すると佐々さまが「陪臣ごときが何を言うか!」と喚いた。
苛立った僕は意地の悪い言葉で返す。
「上様の娘婿である僕に対して『ごとき』とは失礼ではありませんか?」
「う、むう……」
「柴田さまも秀吉も落ち着いてください。仲間割れこそ上杉家の思う壺ですよ」
少し頭を冷やしたのか、秀吉は「柴田さま。申し訳ござらぬ」と頭を下げて詫びた。
柴田さまは少し躊躇した後「こちらこそ悪かった……」と言う。
「一つ提案ですが、どうすれば不利な状況を覆すのか。それを考えませんか?」
僕が馬鹿げたことを言うと、前田さまが乗ってきた。
「不利な状況……まあ手取川を背にすることだな」
「では手取川を背にするとどうして不利なのか。それはすぐに退却できないからですね」
当たり前のことを言うと、今度は丹羽さまが「船を徴収するのはどうだろうか」と提案する。

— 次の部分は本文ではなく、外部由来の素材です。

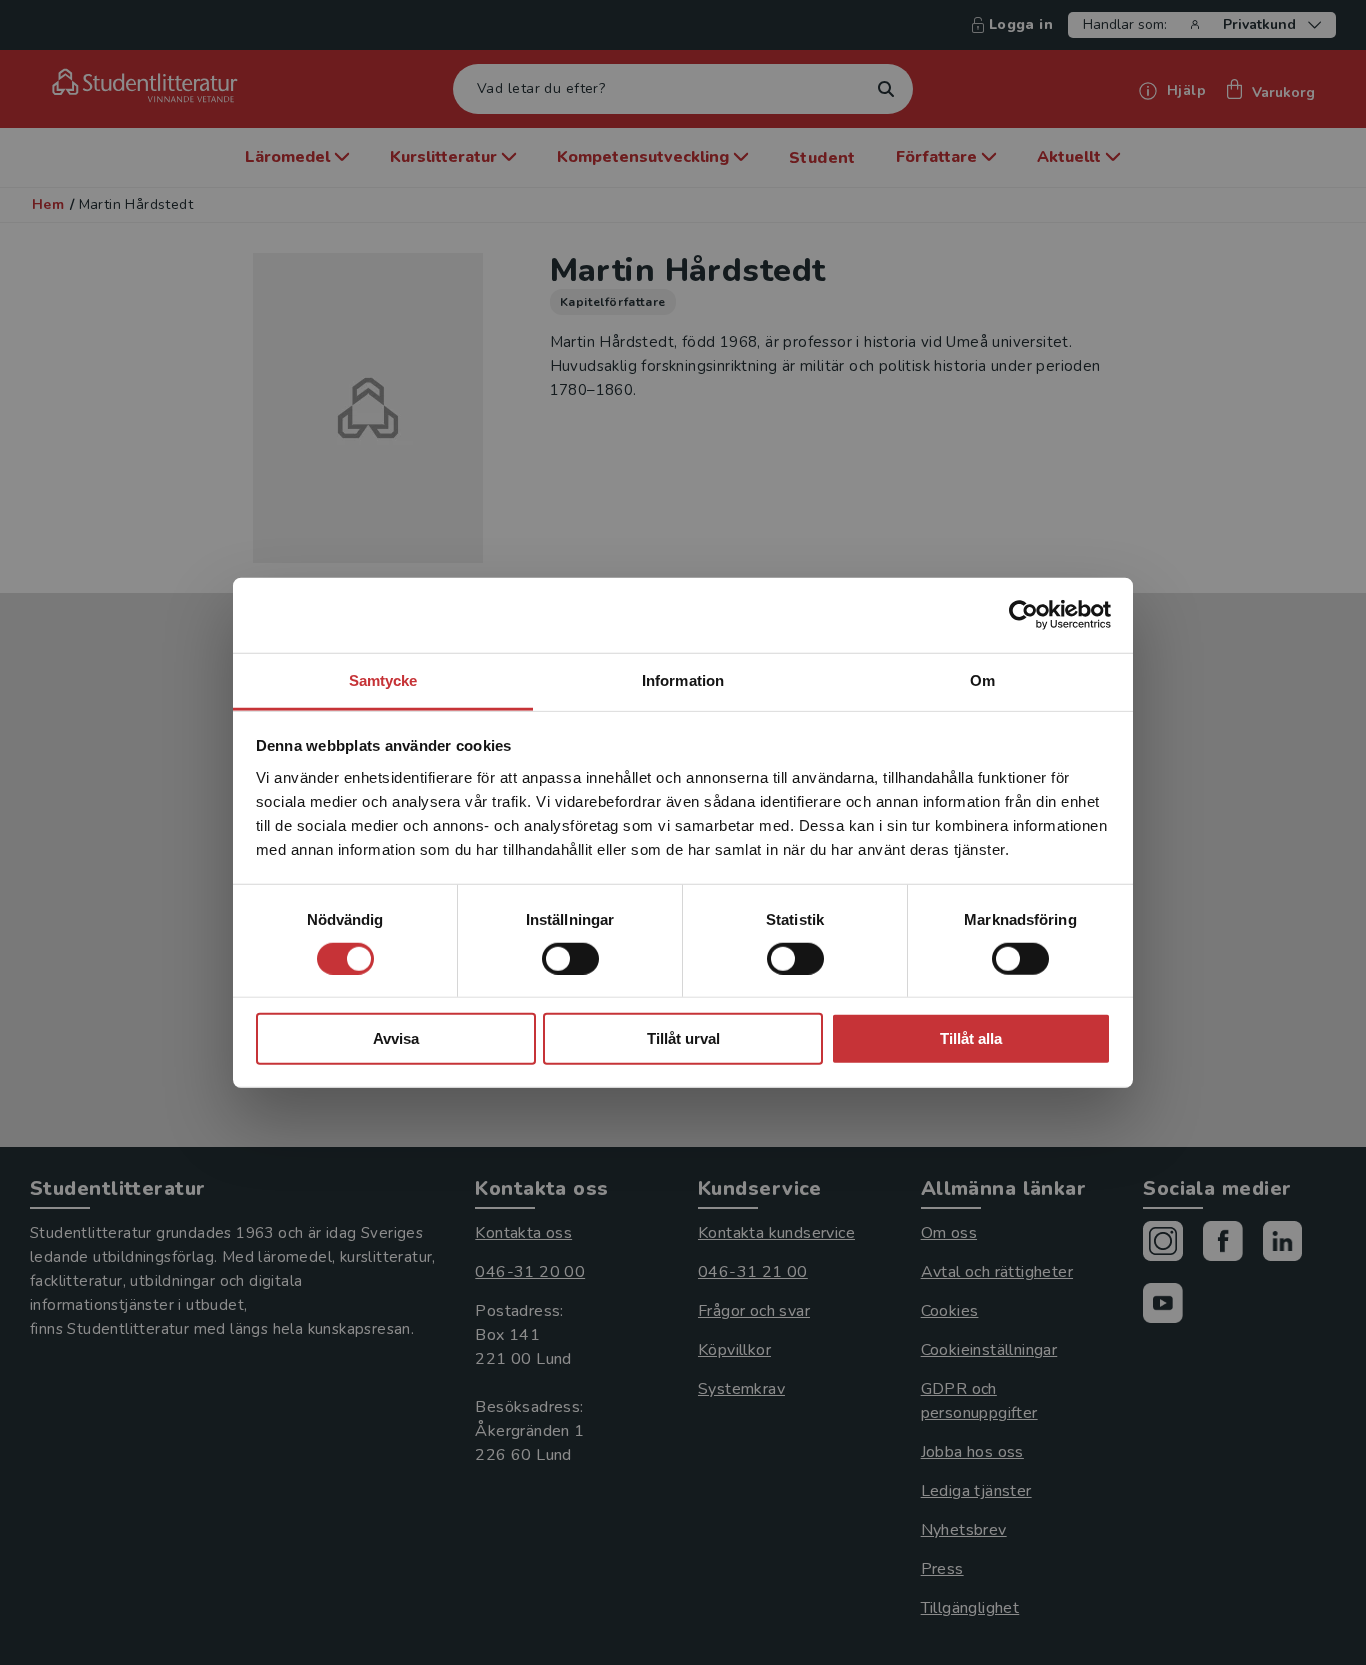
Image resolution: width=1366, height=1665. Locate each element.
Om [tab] (982, 679)
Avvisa (396, 1038)
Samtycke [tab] (383, 679)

「この時期、手取川は氾濫しやすいと聞く。船さえあれば……」
それに滝川さまが反論する。
「五万の兵を渡すほどの船はないだろう。それに洪水であれば船でも渡れない」
そのとき、秀吉が何か閃いたように立ち上がった。
「手取川の水位を下げるのはいかがか?」
一瞬、誰も分からないようだったが、丹羽さまがいち早く気づいた。
「堤防を作るのか? それで水の流れを抑える……」
「そのとおりです。水位を下げれば容易に撤退できます。不利ではなくなりますぞ!」
ざわめく諸将。
柴田さまは「良き案だ」と素直に言う。
「では秀吉。おぬしに堤防を任せる。利家。おぬしも手伝ってやれ」
「分かりました」
こうして作戦も決まり、軍議は終わった。
帰る途中、秀吉は僕にこっそりと耳打ちした。
「ありがとうな。もしあれ以上口論になったら、わしたちだけで撤退することになっておった」
「そしたら軍令違反で切腹だよ。まったく、危ないなあ」
でも秀吉の役に立って良かった。
それは素直に思えた。
主命である以上、従わなければならない。堺から戻った直後であるが、僕たちは出陣した。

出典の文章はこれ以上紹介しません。